The Kids are All Right (written and directed by Lisa Cholodenko) tells the story of Nic (Annette Bening) and Jules (Julianne Moore), a lesbian couple with two teenage children, Joni (Mia Wasikowska) and Laser (Josh Hutcherson). Joni is about to go away to college, and Laser wastes away the summer days goofing off with his best friend. In fact, these might be two of the most fully realized teenagers in recent film. Laser eventually decides that he wants to find out the identity of the donor whose sperm his moms used. Because he isn’t 18, he has Joni make the call to the agency, and soon after, they are united with Paul (Mark Ruffalo), a hip gardener/restaraunt owner, who soon develops a friendly relationship with them. When their moms find out, Julie accepts their desire to connect with Paul, while Nic, on the other hand, feels like he is invading their family and taking away what little time she has left with Joni before she moves off to college. Ironically, Nic fails to see that her obsession with work and the demands she places on her family put a wedge between her and the rest of the family that is potentially far more damaging. A struggling businesswoman who starts up a landscaping company, Julie goes to work for Paul, and their relationship quickly becomes something more than professional, which sends this idyllic family into a tailspin.

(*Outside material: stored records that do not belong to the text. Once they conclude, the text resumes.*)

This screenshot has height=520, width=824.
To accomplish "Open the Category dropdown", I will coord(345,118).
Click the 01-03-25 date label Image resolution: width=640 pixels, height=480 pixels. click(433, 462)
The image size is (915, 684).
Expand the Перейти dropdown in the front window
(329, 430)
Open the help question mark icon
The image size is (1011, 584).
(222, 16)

Again, Nic and Julie’s marriage is at the center of this film along with all of the ups, downs, and difficulties they face, some of which may be familiar to everyone who has ever been in a long-term relationship and some of which won’t. There is no mention of any homophobia that they may have faced in their paths towards and with each other, although Laser’s friend constantly calling him a faggot reveals something of the wider environment in which this family exists. They do face a host of questions about their relationship from their children, the likes of which most straight couples will never have to answer. Laser asks them why they watch gay male porn…as if he and is friends have never watched two women getting it on online. On the other hand, when they first meet Paul and tell him how they met provides one of the film’s funniest scenes and, perhaps, one of the funniest moments in film this year.

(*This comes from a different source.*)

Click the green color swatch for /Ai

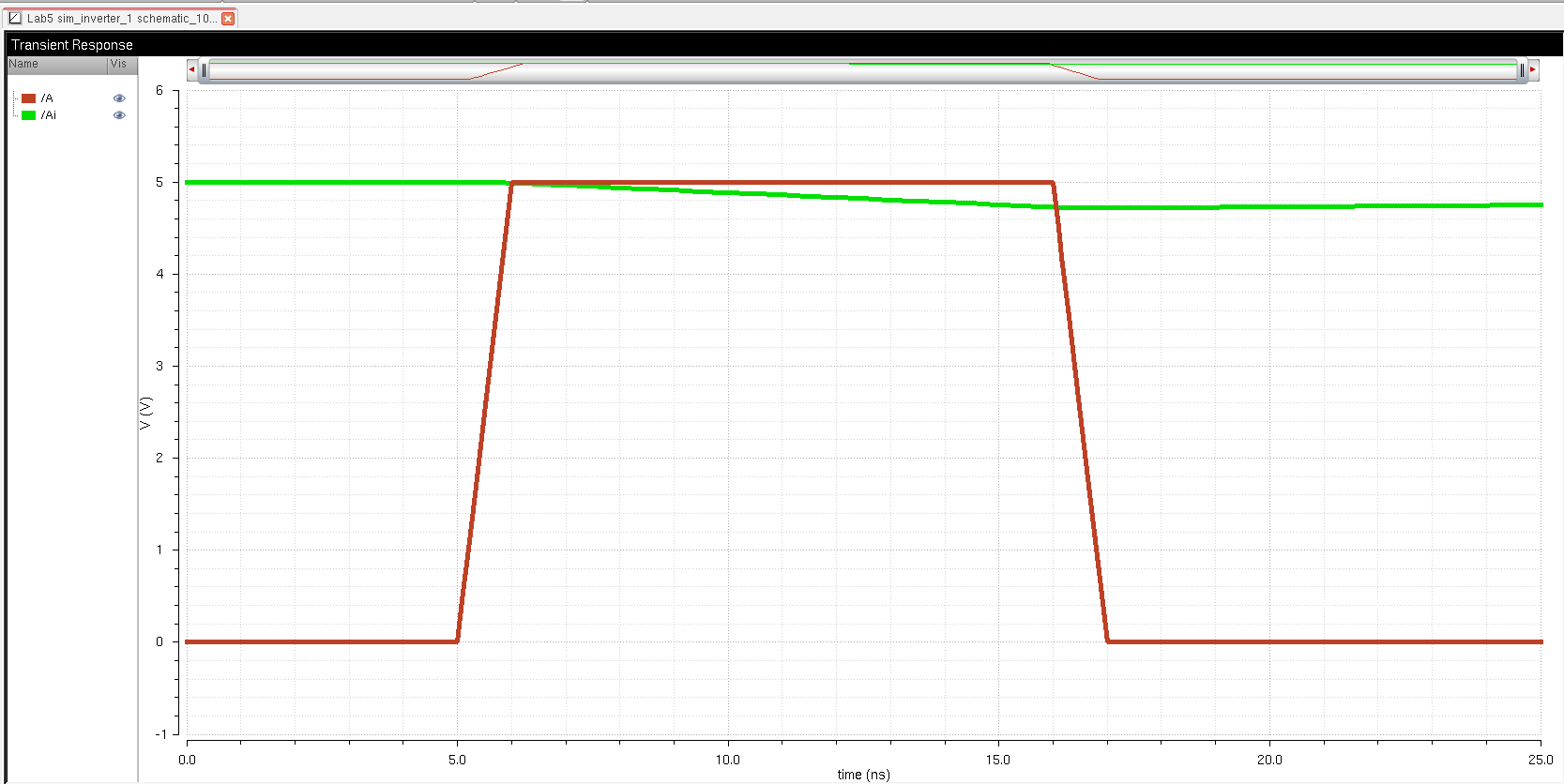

Laser’s question for his moms leads us to another point of the film. Along the way, if we look a bit closer, we see the theme of sexuality, in general, as an undercurrent in the film. Certainly Nic and Julie represent one aspect of that; however, Joni, her best friend Sasha (Zosia Mamet), Laser, and Paul do as well. Sasha is a hypersexual teenage girl who reminds me more of the over-sexualized teen boys of the American Pie type that we most often find in popular films. Everything is about sex for her, and this frustrates Joni who is much more conservative in her conversations about and approaches to sexuality. Laser has a close guy friend, whom Nic and Julie distrust, but expresses little interest in the opposite sex, which leads his moms to wonder if he is in fact gay (not that there’s anything wrong with that!). Finally, Mark is a too-cool-for-school hipster who enjoys casual sex with a co-worker but begins to want more out of life through his new-found relationship with Joni, Laser, and the moms. The film also problematizes most people’s dichotomous conceptions of gay and straight in ways that will no doubt lead to some interesting conversations.
The film provides a true-to-life vision of marriage, be it gay, straight, or otherwise. The Kids are All Right revels in the day-to-dayness of marriage in ways that few other films do. The fights and complications that arise along the way don’t often happen over one huge issue (although this does occur in the film), but are more often than not the result of a distance that emerges between two people who are caught up in work, child rearing, and other time-consuming activities. Julie gives an incredibly down-to-earth, impassioned speech about marriage and the pitfalls that await two people who want to enter into that type of relationship or a long term commitment with one another.
With pitch-perfect performances from everyone involved, especially Bening and Moore, The Kids are All Right is another great film that would stand out even if this wasn’t a particularly weak year. At 104 mins., it’s rated R for strong sexual content, nudity, language and some teen drug and alcohol use.